PUBLISHED 30 May 2022
Author details Author details
OPEN PEER REVIEW
REVIEWER STATUS

This article is included in the Research Synergy Foundation gateway.

Abstract

Background: The electrocardiogram (ECG) is a physiological signal used to diagnose and monitor cardiovascular disease, usually using 2- D ECG. Numerous studies have proven that ECG can be used to detect human emotions using 1-D ECG; however, ECG is typically captured as 2-D images rather than as 1-D data. There is still no consensus on the effect of the ECG input format on the accuracy of the emotion recognition system (ERS). The ERS using 2-D ECG is still inadequately studied. Therefore, this study compared ERS performance using 1-D and 2-D ECG data to investigate the effect of the ECG input format on the ERS.
Methods: This study employed the DREAMER dataset, which contains 23 ECG recordings obtained during audio-visual emotional elicitation. Numerical data was converted to ECG images for the comparison. Numerous approaches were used to obtain ECG features. The Augsburg BioSignal Toolbox (AUBT) and the Toolbox for Emotional feature extraction from Physiological signals (TEAP) extracted features from numerical data. Meanwhile, features were extracted from image data using Oriented FAST and rotated BRIEF (ORB), Scale Invariant Feature Transform (SIFT), KAZE, Accelerated-KAZE (AKAZE), Binary Robust Invariant Scalable Keypoints (BRISK), and Histogram of Oriented Gradients (HOG). Dimension reduction was accomplished using linear discriminant analysis (LDA), and valence and arousal were classified using the Support Vector Machine (SVM).
Results: The experimental results show 1-D ECG-based ERS achieved 65.06% of accuracy and 75.63% of F1 score for valence, and 57.83% of accuracy and 44.44% of F1-score for arousal.
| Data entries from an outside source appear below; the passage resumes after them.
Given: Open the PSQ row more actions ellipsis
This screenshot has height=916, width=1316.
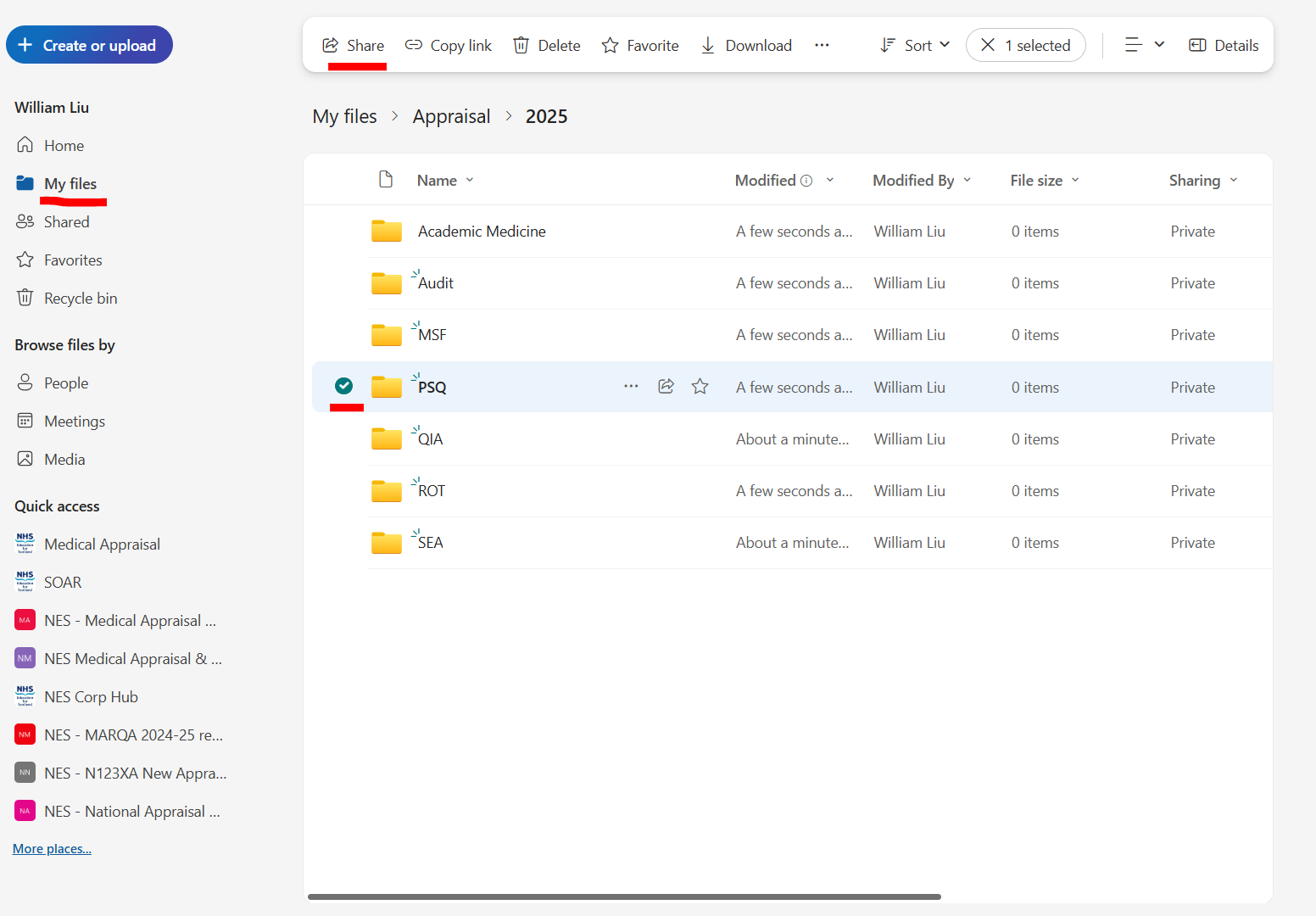Looking at the screenshot, I should click(x=631, y=387).
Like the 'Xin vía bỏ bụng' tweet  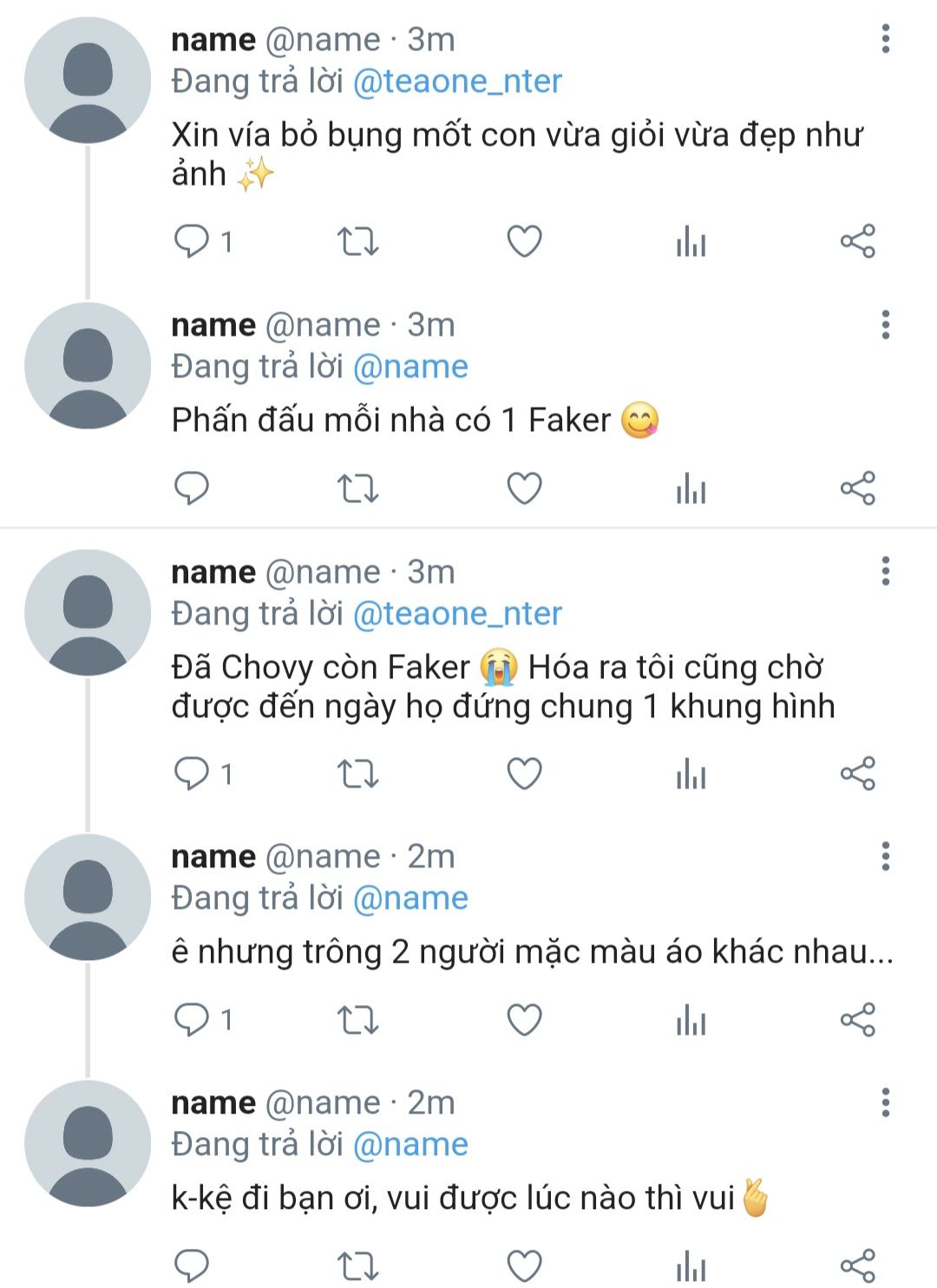coord(524,241)
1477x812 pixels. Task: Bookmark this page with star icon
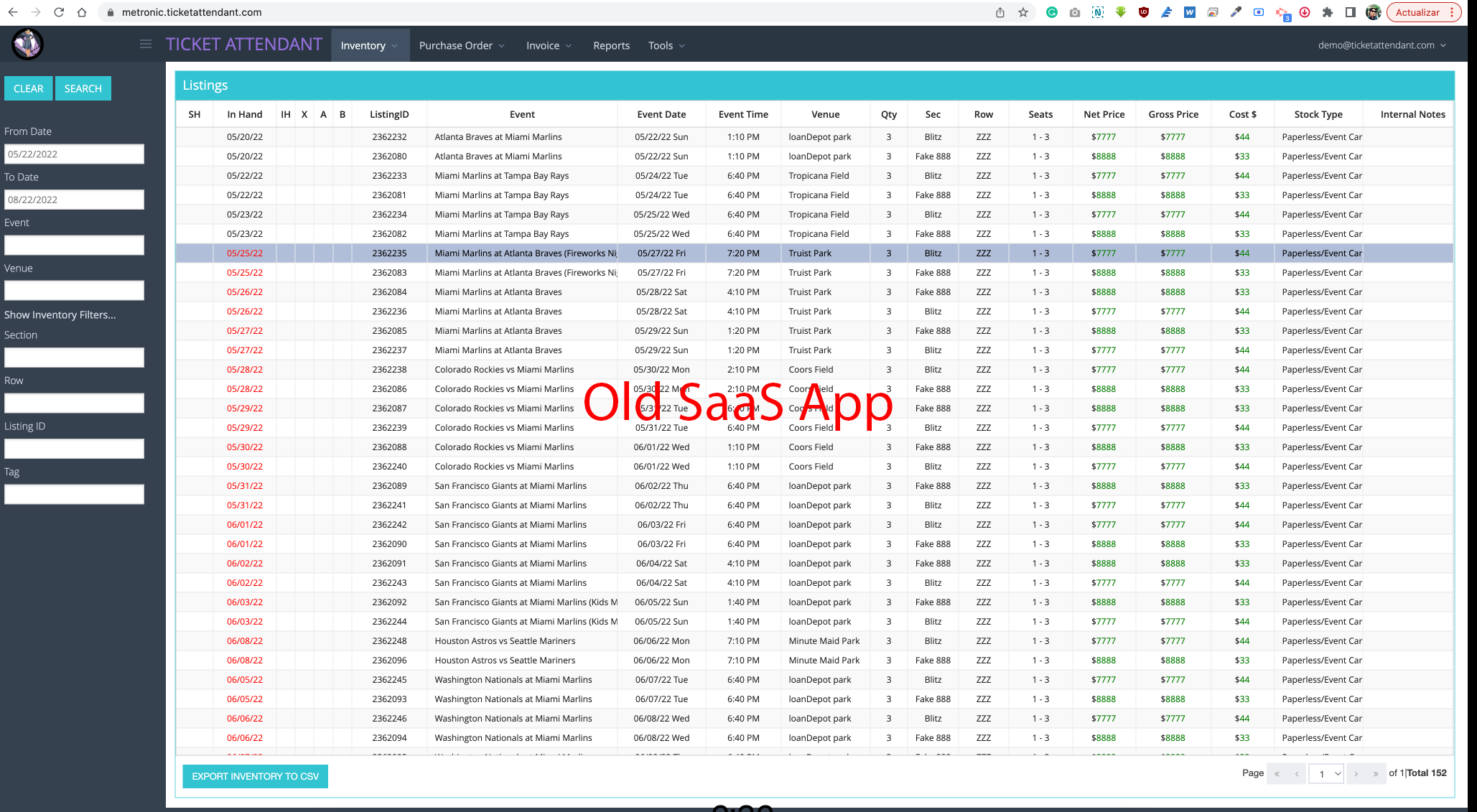(1023, 12)
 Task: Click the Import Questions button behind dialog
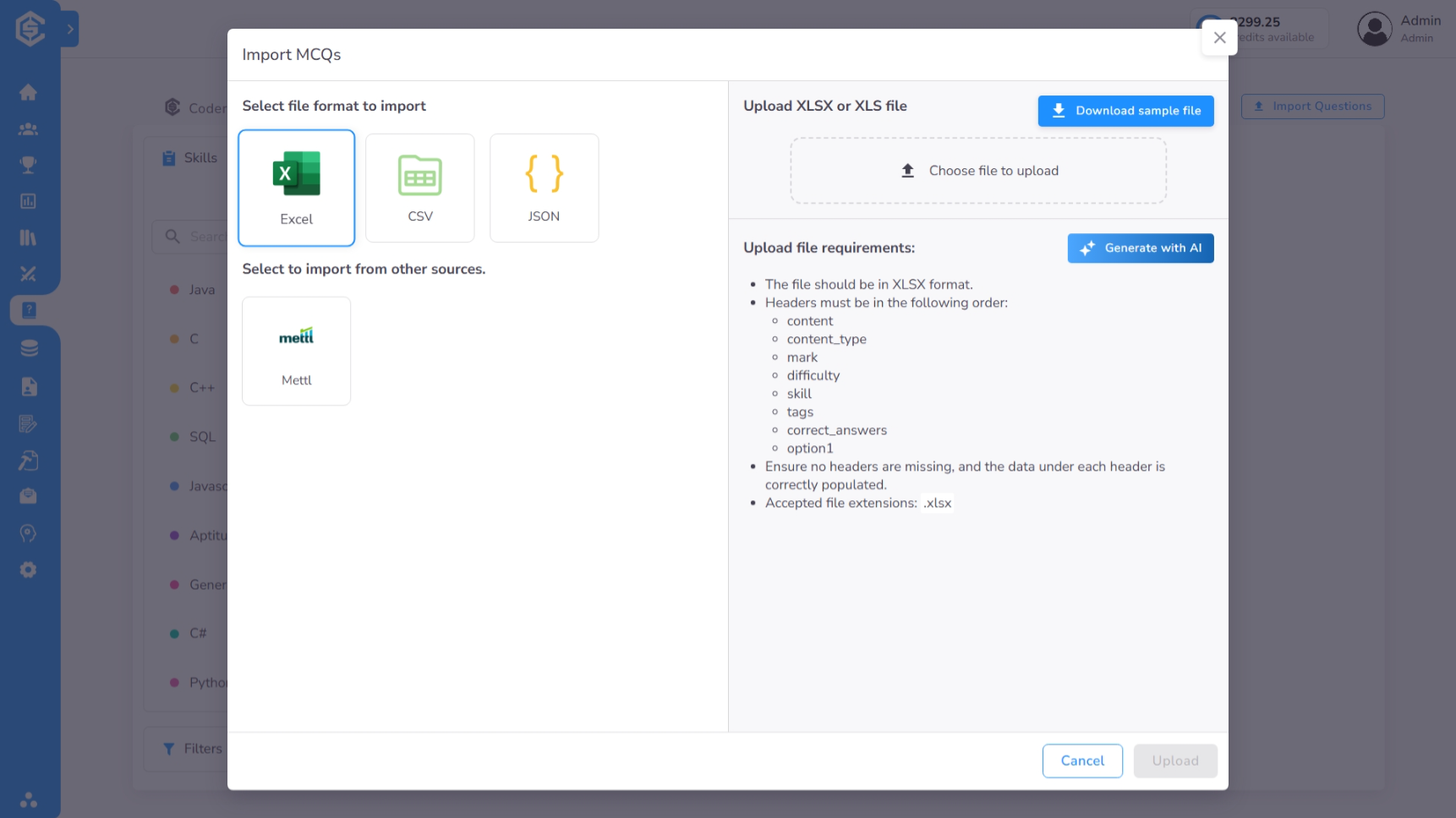(1312, 106)
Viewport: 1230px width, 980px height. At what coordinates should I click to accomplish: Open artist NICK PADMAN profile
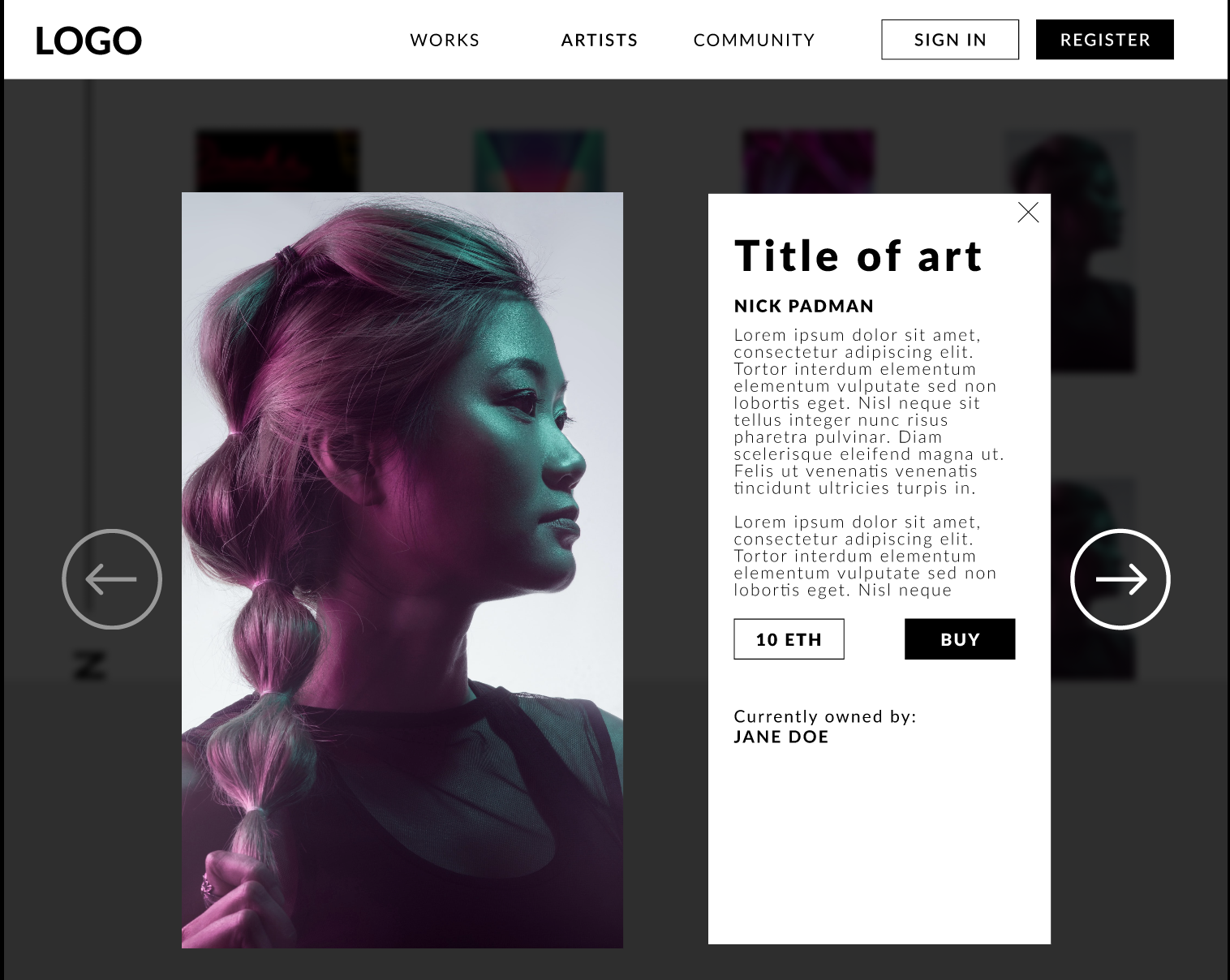[x=804, y=306]
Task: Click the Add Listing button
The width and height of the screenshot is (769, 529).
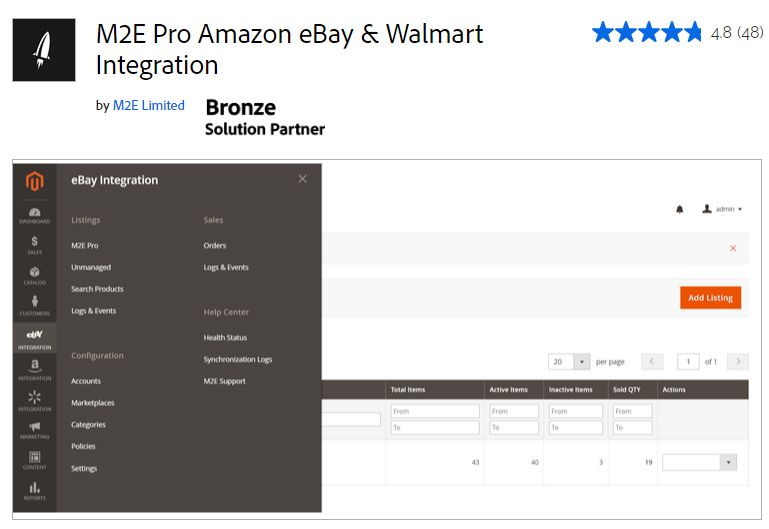Action: [x=710, y=298]
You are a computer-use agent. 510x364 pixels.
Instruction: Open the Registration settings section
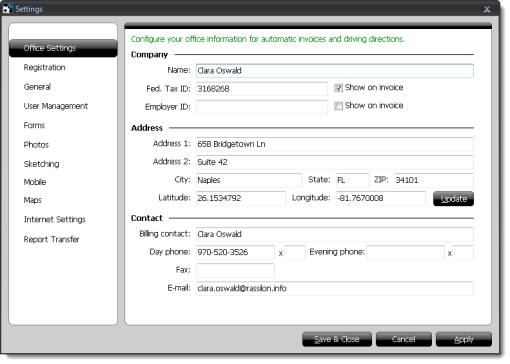click(44, 67)
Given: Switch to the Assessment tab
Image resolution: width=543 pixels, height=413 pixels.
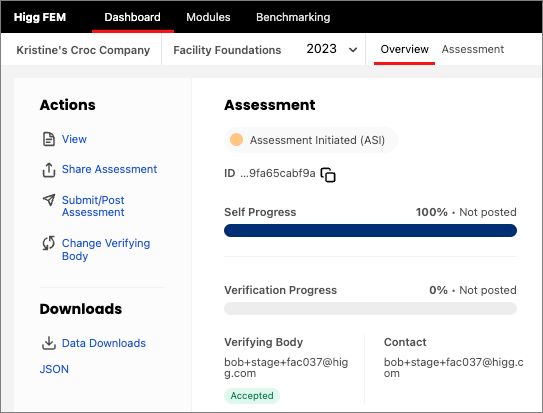Looking at the screenshot, I should tap(472, 49).
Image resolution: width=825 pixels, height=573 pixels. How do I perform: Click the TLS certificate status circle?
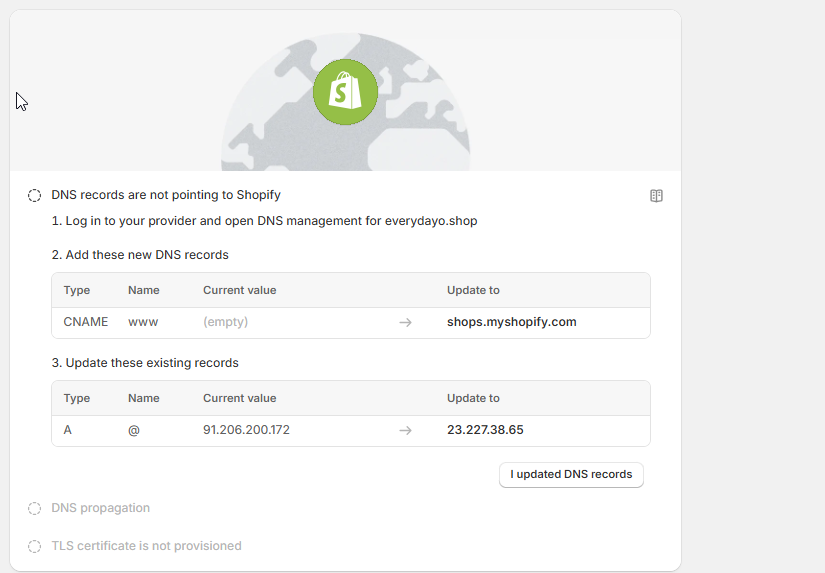coord(34,547)
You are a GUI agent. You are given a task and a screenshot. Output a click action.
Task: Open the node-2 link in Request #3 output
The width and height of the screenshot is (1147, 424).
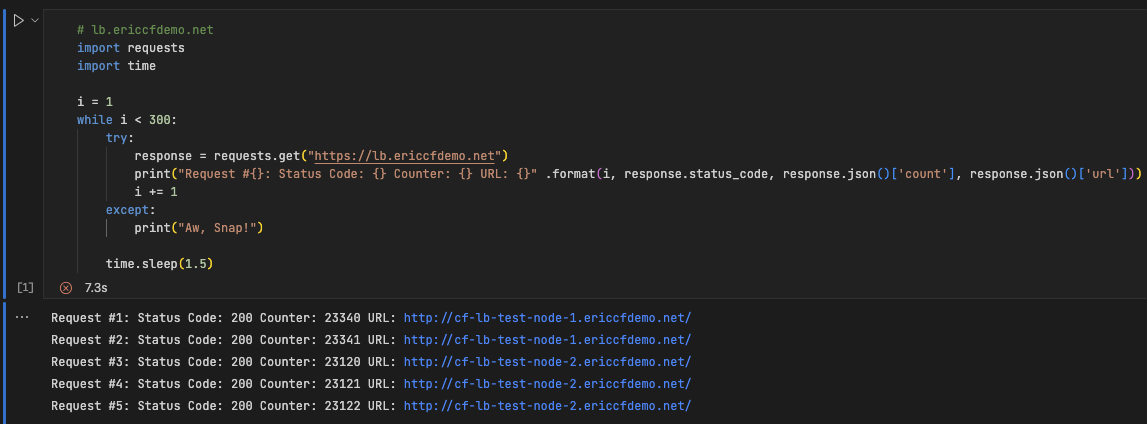click(x=547, y=362)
For 2-D ECG-based ERS, the highest accuracy and F1-score for valence were 62.35% and 49.57%; whereas, the arousal was 59.64% and 59.71%.
Conclusions: The results indicate that both inputs work comparably well in classifying emotions, which demonstrates the potential of 1-D and 2-D as input modalities for the ERS.

Keywords

Emotion recognition, electrocardiogram, numerical ECG, image ECG, DREAMER

Revised Amendments from Version 1

The main points suggested by reviewers were considered in the new version to improve the quality of the manuscript. As suggested by reviewers, some changes have been made to the introduction part, where the subsections "emotion model" and "electrocardiogram & emotion" have been removed and the explanation of what ECG images are added in the manuscript. We expanded the related works section with Table 1, which compares several previous studies that used 1-D and 2-D ECG. In this new version, we better describe the proposed method for both input formats, including the preprocessing of ECG signals and the transformation from 1-D to 2-D ECG. The results have been updated according to the results of the latest experiment. Additionally, the analysis of the computing complexity was added along with the text in Table 7. The discussion and conclusion parts also go through some modifications to address comments and suggestions from the reviewer.

See the authors' detailed response to the review by Umesh Chandra Pati
See the authors' detailed response to the review by Marios Fanourakis
See the authors' detailed response to the review by Md. Asadur Rahman

Introduction

Medical professionals have been actively using electrocardiogram (ECG) wave images as a tool for monitoring13 and diagnosing cardiovascular diseases,46 such as heart attacks, dysrhythmia, and pericarditis, with some reported accuracy of more than 99% in the past decade. Fundamentally, ECG is used to measure electrical activity in the human heart by attaching electrodes to the human body. Due to the continual blood pumping action to the body, the electrical activity of the heart can be found in the sinoatrial node. The electrocardiogram signal is composed of three basic components: P, QRS, and T waves (Figure 1). P waves are produced during atrium depolarization, QRS complexes are produced during ventricular depolarization, and T waves are produced during ventricle recovery.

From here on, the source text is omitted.